Build Sequence & Recommendations
The sequence below is not arbitrary. Each phase unlocks the next: SOPs enable agents, agents free capacity, freed capacity builds the knowledge system, the knowledge system enables the group programme. Skipping phases creates fragile systems that depend on Alex's manual oversight to function — which defeats the purpose.
The immediate priority is not building new systems. It is documenting what already exists so that intelligent allocation becomes possible. Most of the 8–10 hours of weekly admin can be removed from Alex's plate within 4–6 weeks with this foundation in place.
The temptation in systems design is to start with the most interesting or visible problem — in Alex's case, probably the group programme or the CRM. The architecture above says: start with the invisible infrastructure first.
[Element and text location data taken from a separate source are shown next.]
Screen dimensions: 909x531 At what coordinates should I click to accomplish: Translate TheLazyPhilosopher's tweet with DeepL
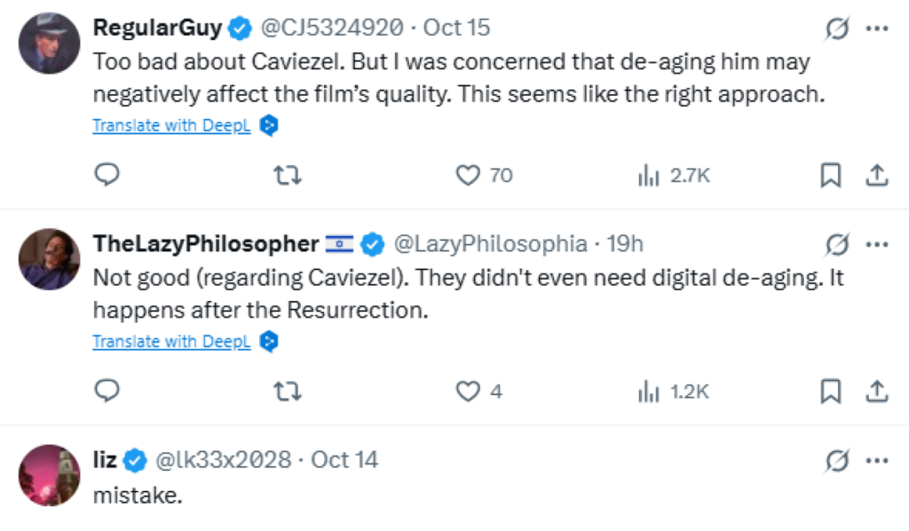(x=170, y=341)
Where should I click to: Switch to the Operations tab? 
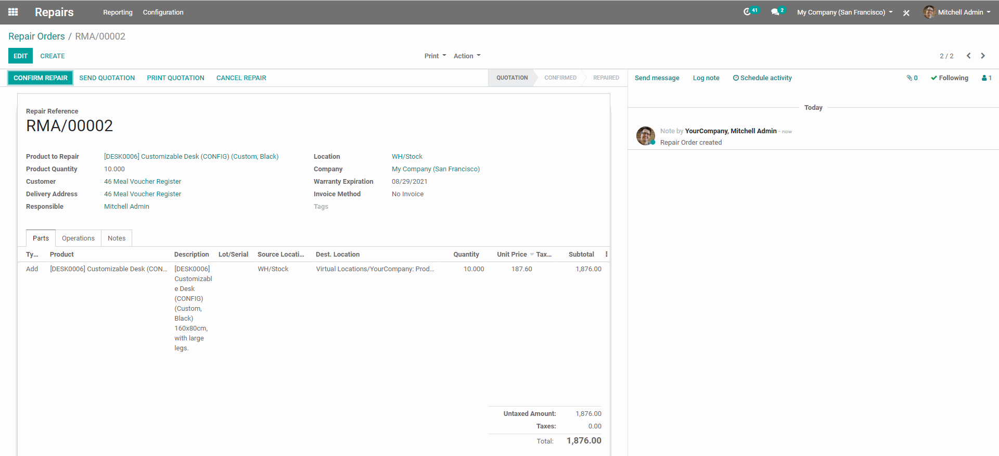click(x=78, y=238)
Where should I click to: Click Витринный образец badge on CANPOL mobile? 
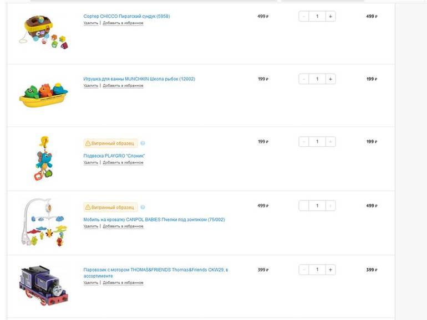point(111,207)
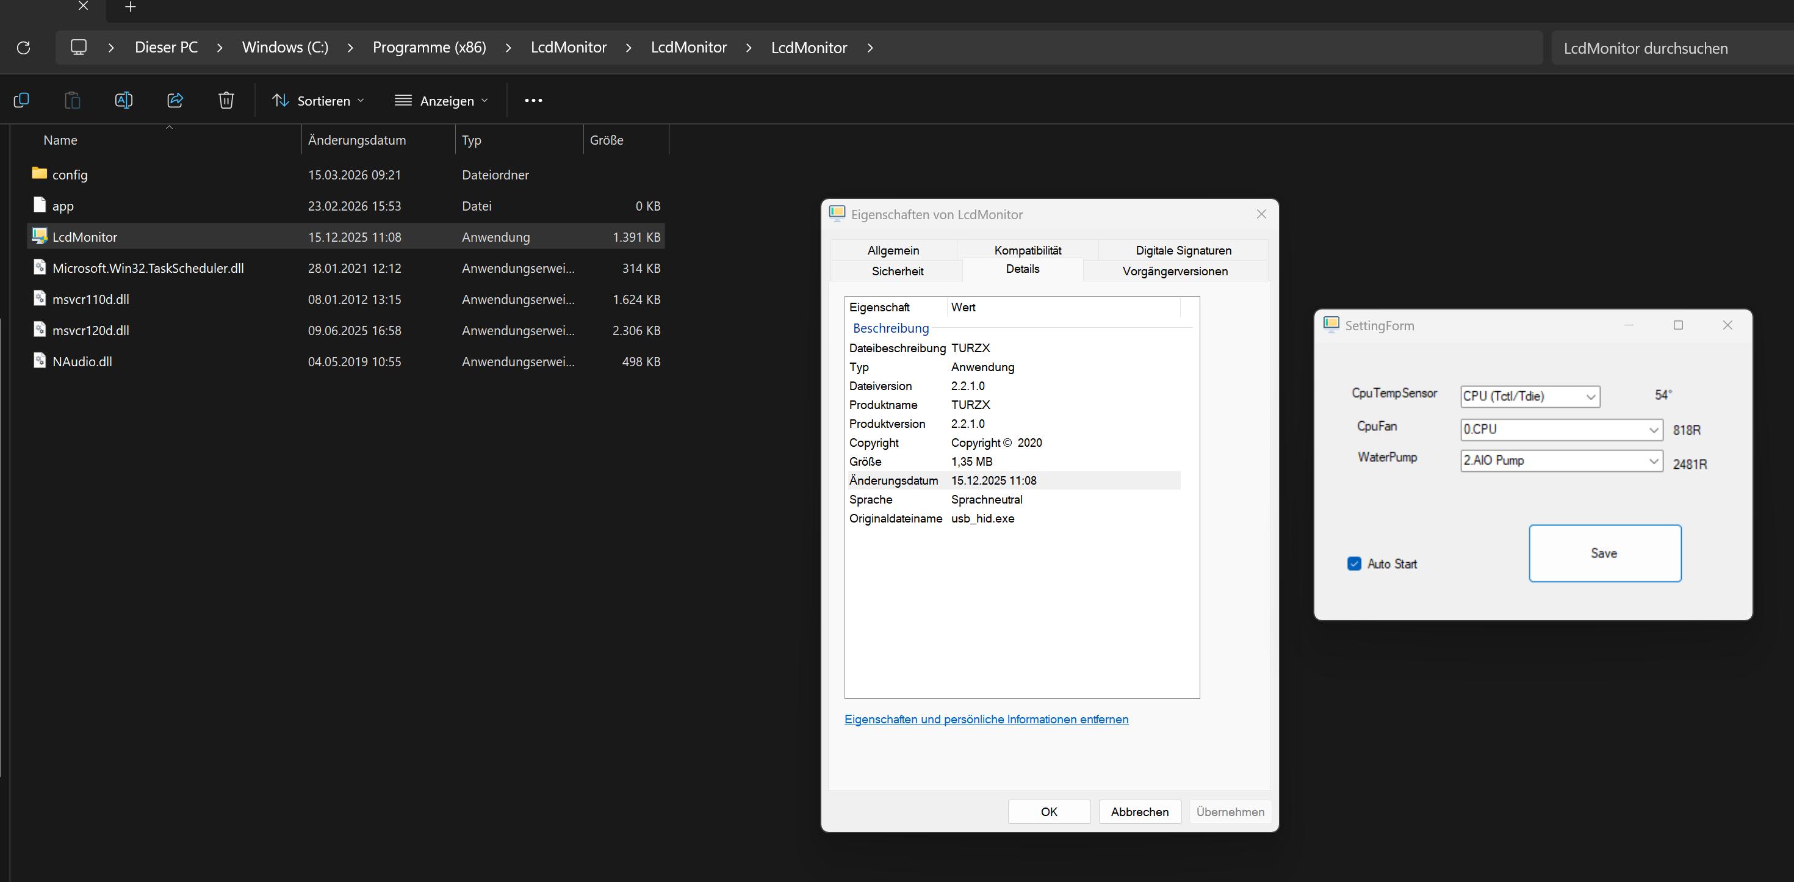1794x882 pixels.
Task: Click the paste clipboard icon
Action: pyautogui.click(x=72, y=100)
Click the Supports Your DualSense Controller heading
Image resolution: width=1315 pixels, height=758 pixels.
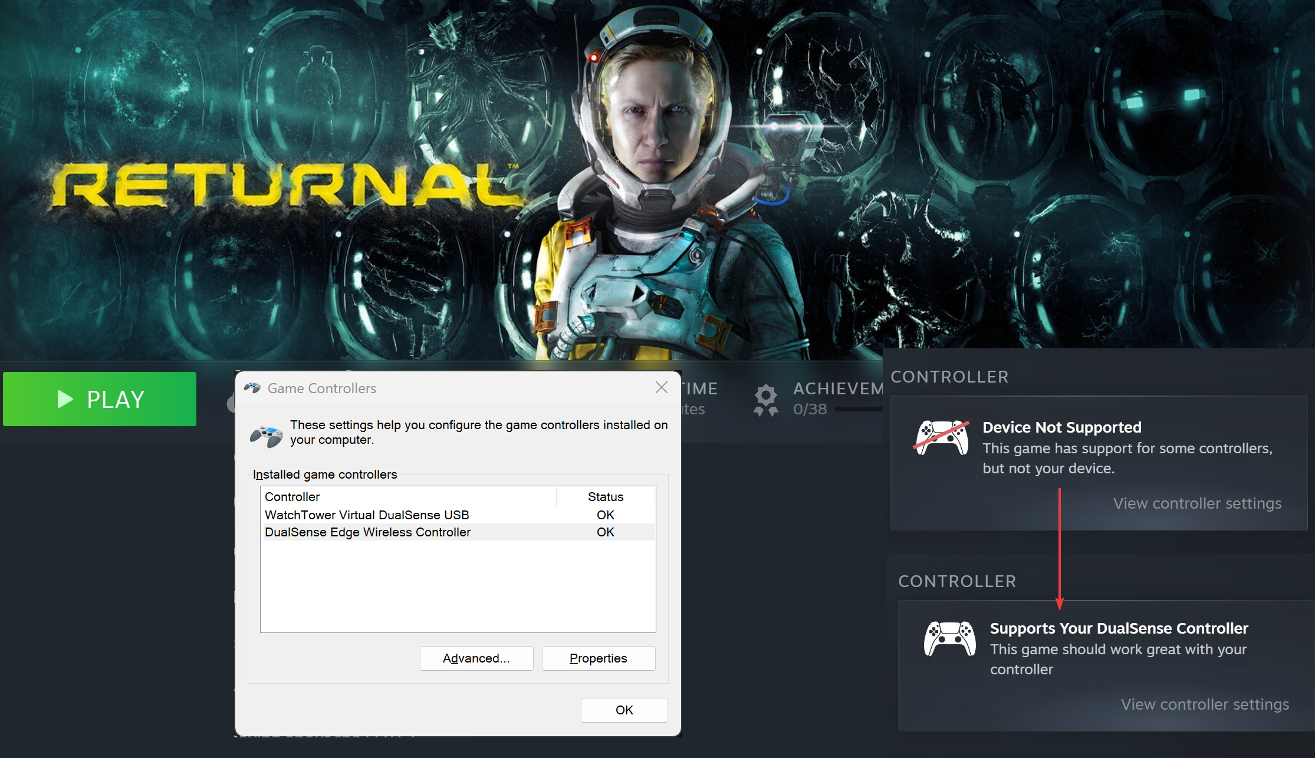coord(1119,628)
SOPs before agents. Knowledge system before content workflow. Foundation before product. This sequencing feels slower in week one and dramatically faster by month three. Systems built on a solid foundation adapt and improve. Systems built reactively require constant manual intervention to keep running — which is exactly where Alex started.
The goal is not a perfect system. The goal is a system designed around how Alex actually works — one that compounds over time, adapts as the business grows, and returns hours to the work that only Alex can do.